Exercise:
Would you copy only the lines below, from the one containing "This screenshot has height=391, width=535." through the very last one, leaving the pictures out?

Extracted data:
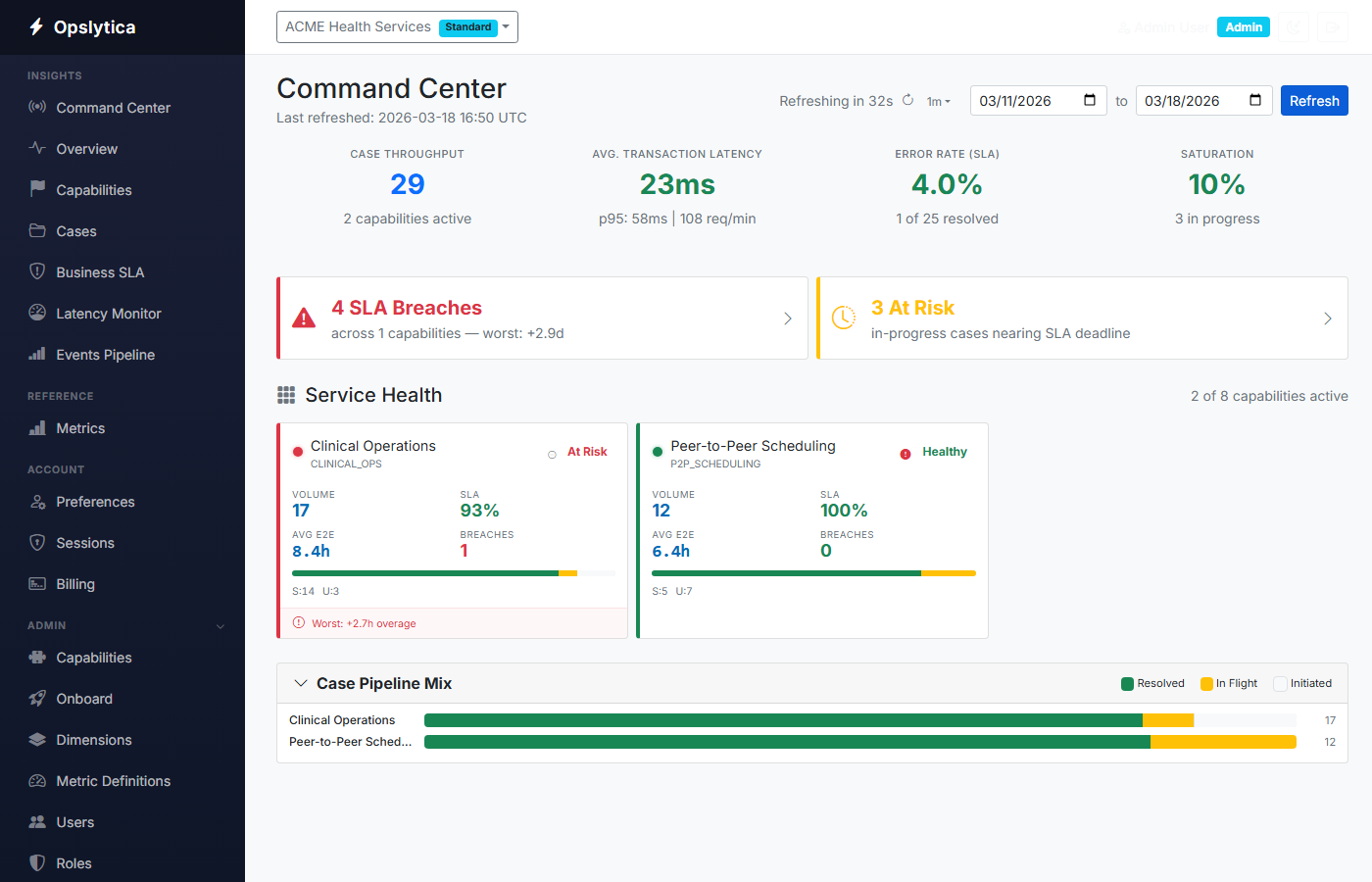Toggle the In Flight legend item

coord(1229,683)
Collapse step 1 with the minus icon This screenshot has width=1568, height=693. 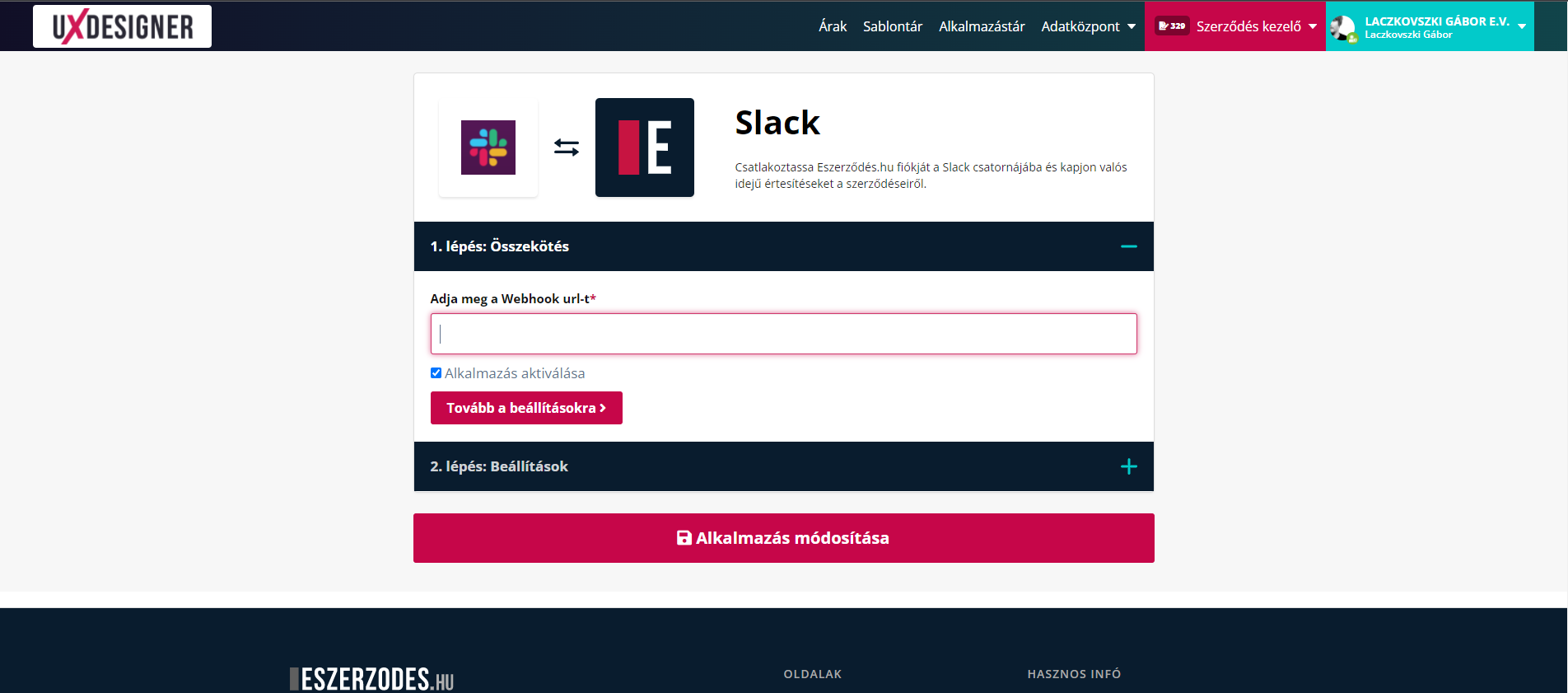tap(1128, 246)
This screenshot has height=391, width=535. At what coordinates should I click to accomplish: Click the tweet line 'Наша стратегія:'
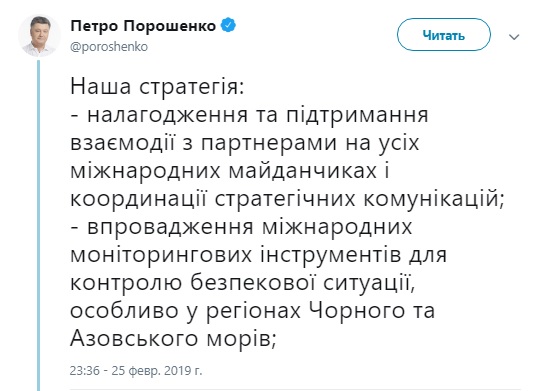[157, 87]
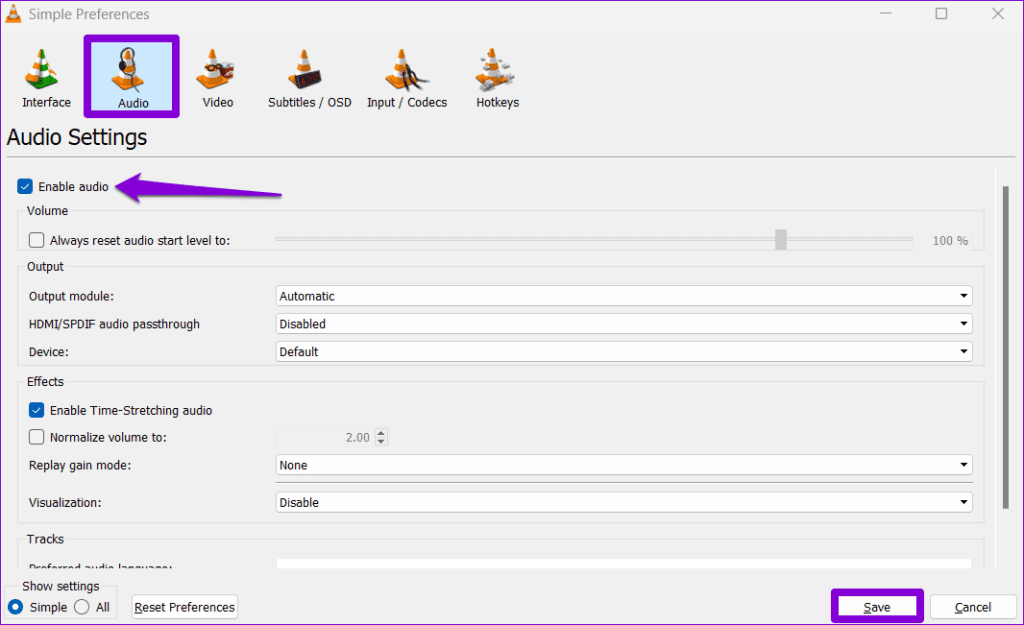
Task: Open the Input / Codecs settings
Action: coord(406,75)
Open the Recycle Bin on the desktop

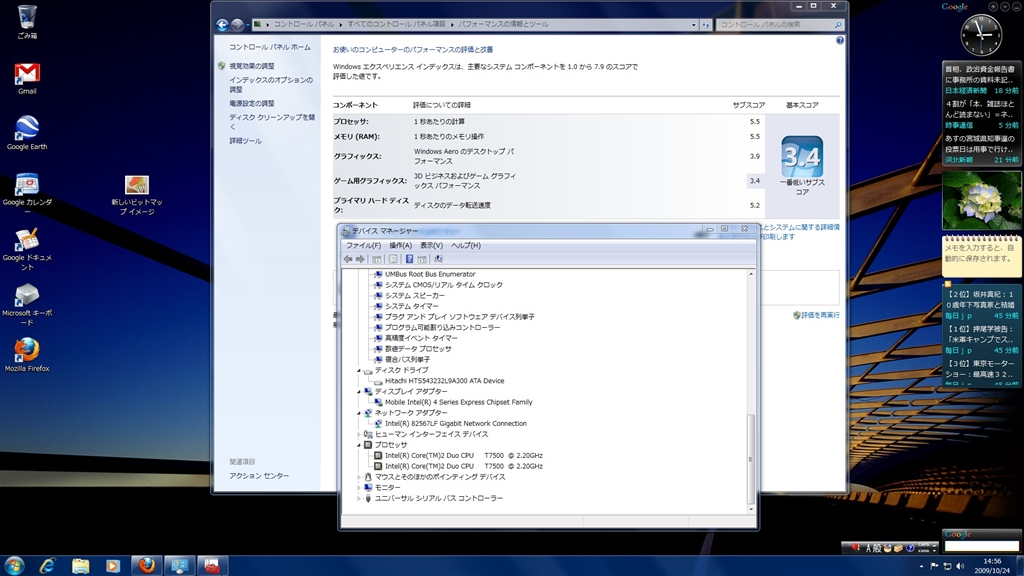coord(27,18)
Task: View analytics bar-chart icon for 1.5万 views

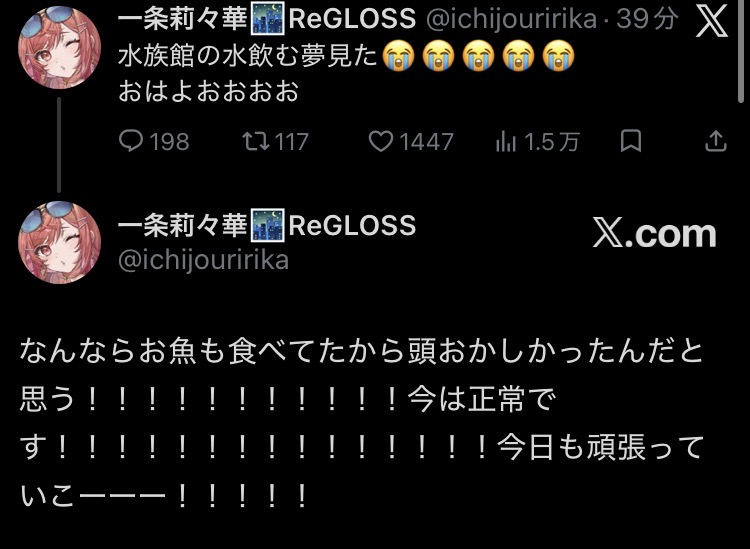Action: tap(506, 142)
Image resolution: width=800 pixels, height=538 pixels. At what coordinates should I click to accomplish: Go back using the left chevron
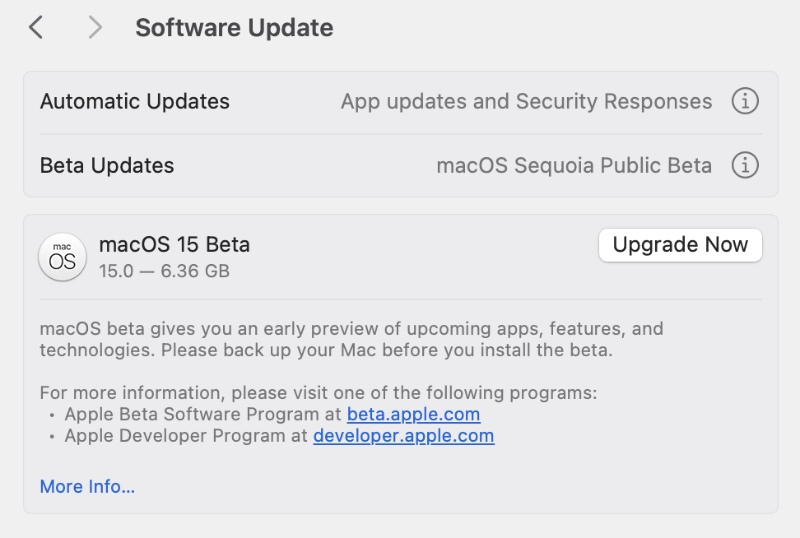tap(36, 28)
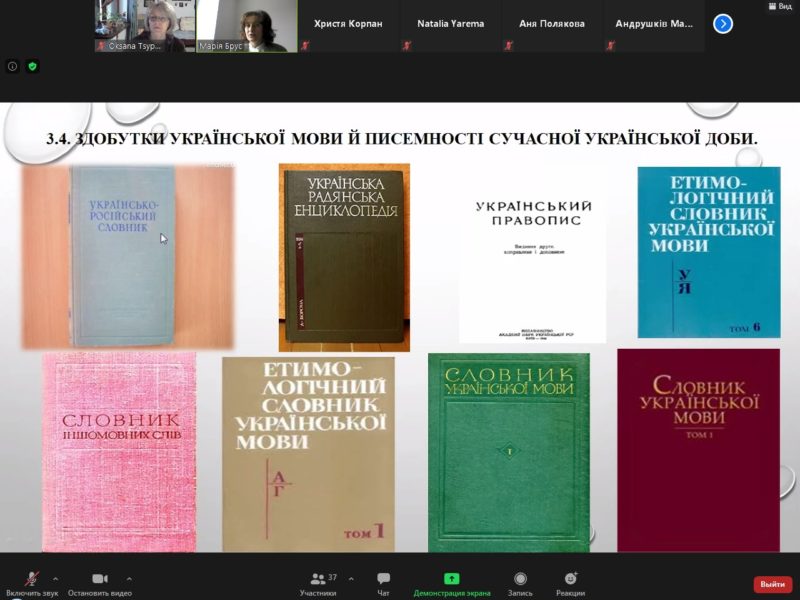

Response to the exercise:
This screenshot has height=391, width=535. At what coordinates should I click to accomplish: Click the tweet line 'Наша стратегія:'
[157, 87]
Task: Open the Input / Codecs settings
Action: coord(406,75)
Open the Recycle Bin on the desktop

coord(27,18)
Task: View analytics bar-chart icon for 1.5万 views

Action: tap(506, 142)
Image resolution: width=800 pixels, height=538 pixels. At what coordinates should I click to accomplish: Go back using the left chevron
tap(36, 28)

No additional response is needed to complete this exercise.